### OBJECTIVE:
Convert the entries below into a JSON list of strings, one string per line, leaving out blank lines.
■ ■ ■ ■
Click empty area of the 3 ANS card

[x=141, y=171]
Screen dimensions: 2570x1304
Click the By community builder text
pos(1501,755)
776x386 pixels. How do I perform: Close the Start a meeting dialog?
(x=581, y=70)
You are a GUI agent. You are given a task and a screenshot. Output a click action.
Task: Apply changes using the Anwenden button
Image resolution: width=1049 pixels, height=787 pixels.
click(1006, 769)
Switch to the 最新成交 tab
■ ■ ■ ■
### SOLUTION FOR THIS PROBLEM:
[
  "Click empty area of the 3 ANS card",
  "[x=141, y=171]",
  "Screen dimensions: 2570x1304",
  "Click the By community builder text",
  "pos(1501,755)",
  "776x386 pixels. How do I perform: Close the Start a meeting dialog?",
  "(x=581, y=70)",
  "You are a GUI agent. You are given a task and a screenshot. Output a click action.",
  "Task: Apply changes using the Anwenden button",
  "Image resolution: width=1049 pixels, height=787 pixels.",
  "click(1006, 769)",
  "Switch to the 最新成交 tab"
]